Data in this exercise:
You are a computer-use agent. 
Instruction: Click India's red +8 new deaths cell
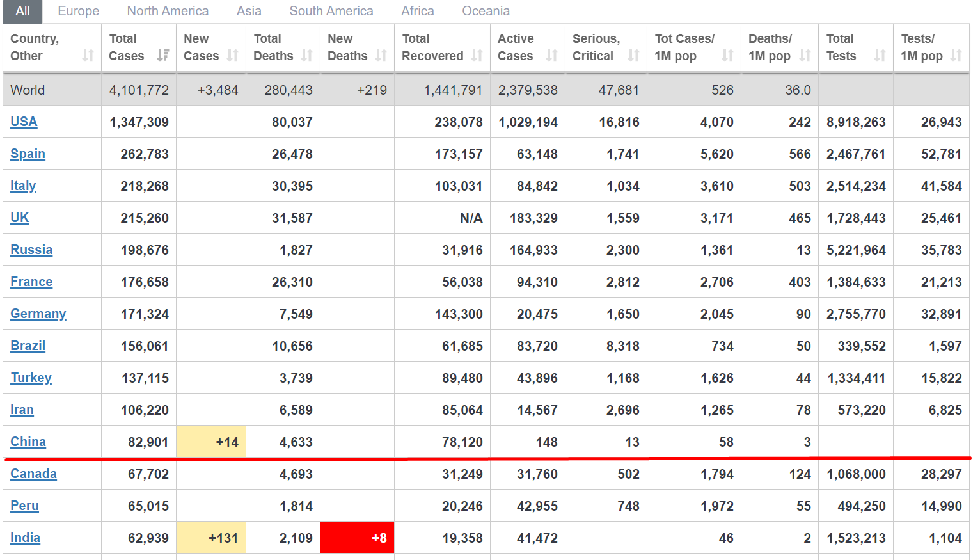357,538
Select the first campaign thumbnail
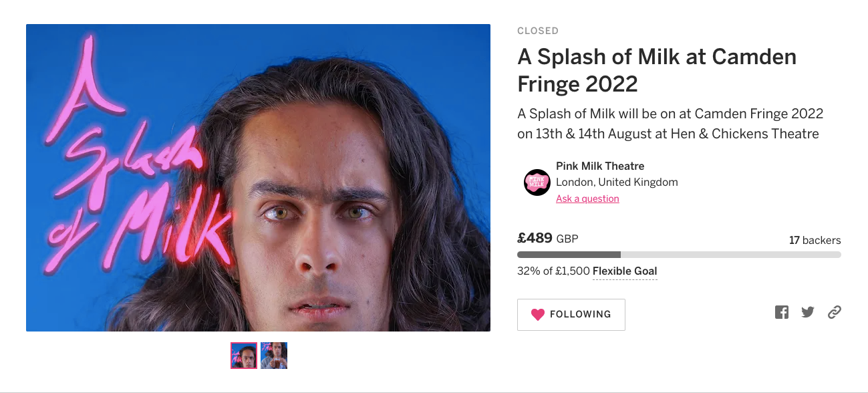 [244, 356]
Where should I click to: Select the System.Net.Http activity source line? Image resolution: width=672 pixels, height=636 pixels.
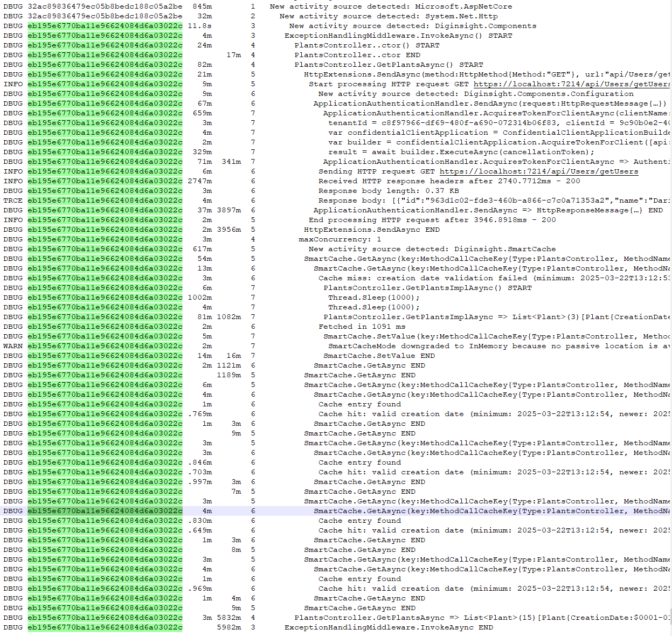tap(388, 16)
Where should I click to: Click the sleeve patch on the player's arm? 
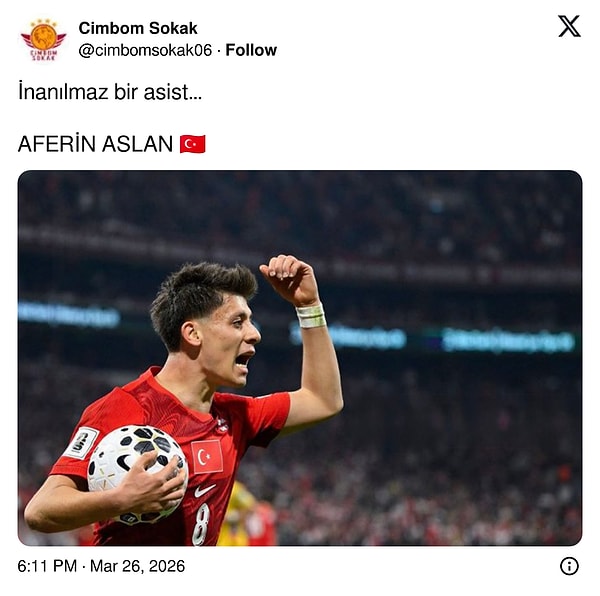point(82,443)
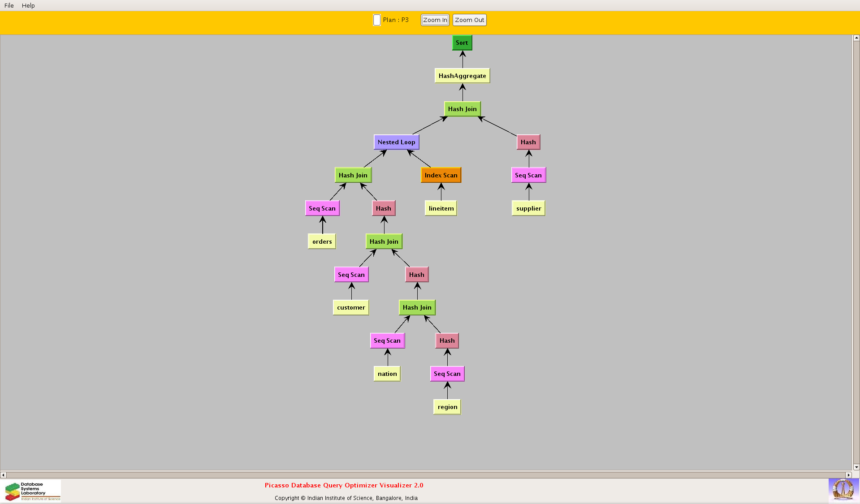Open the Help menu
860x504 pixels.
[x=28, y=5]
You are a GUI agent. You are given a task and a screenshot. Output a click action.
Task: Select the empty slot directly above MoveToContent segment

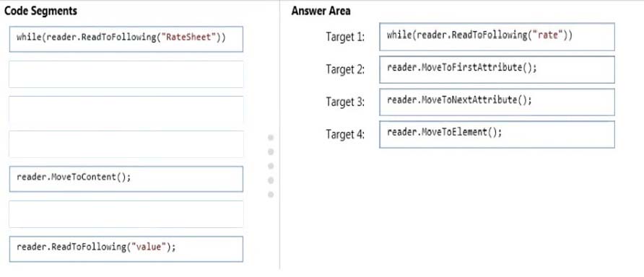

Work task:
Would you copy out the material above exactly, without the pictures in it?

Written answer:
You are a computer-use agent. 
Instruction: Click India's red +8 new deaths cell
357,538
Select the first campaign thumbnail
 [244, 356]
Where should I click to: Select the System.Net.Http activity source line? Image resolution: width=672 pixels, height=636 pixels.
tap(388, 16)
Where should I click to: Click the sleeve patch on the player's arm? 
point(82,443)
Open the Help menu
860x504 pixels.
[x=28, y=5]
You are a GUI agent. You are given a task and a screenshot. Output a click action.
Task: Select the empty slot directly above MoveToContent segment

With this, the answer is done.